O Ministério Público de Alagoas (MPAL), por meio da 62ª Promotoria de Justiça da Capital, instaurou um procedimento administrativo para fiscalizar se as delegacias de Maceió estão aplicando corretamente o "Formulário Rogéria". 

O instrumento é um guia interinstitucional estratégico destinado à prevenção e ao enfrentamento da violência e de violações de direitos contra a população LGBTQIAPN+.

A medida faz parte das atribuições de controle externo da atividade policial exercidas pelo órgão. 

O objetivo é aferir a regularidade e a adequação dos procedimentos empregados pela Polícia Civil na coleta de dados e no atendimento a esse público, visando padronizar a resposta estatal diante de casos de LGBTfobia.

O "Formulário Rogéria" funciona como uma ferramenta de avaliação de risco e foi instituído através de um acordo de cooperação técnica que envolve o Conselho Nacional de Justiça (CNJ), o Ministério da Justiça e o Ministério dos Direitos Humanos. 

A implementação busca sanar a histórica insuficiência de dados sistematizados sobre crimes cometidos contra essa parcela da população.

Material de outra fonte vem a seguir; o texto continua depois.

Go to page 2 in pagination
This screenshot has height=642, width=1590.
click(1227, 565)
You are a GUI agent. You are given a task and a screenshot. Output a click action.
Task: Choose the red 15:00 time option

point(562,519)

Como providência inicial, o Ministério Público oficiou a Delegacia-Geral da Polícia Civil de Alagoas para que informe se as unidades da capital já implementaram as diretrizes do guia em suas atividades cotidianas. 

O MPAL também notificou os conselhos estadual e municipal de defesa dos direitos LGBTQIAPN+ sobre o início da fiscalização.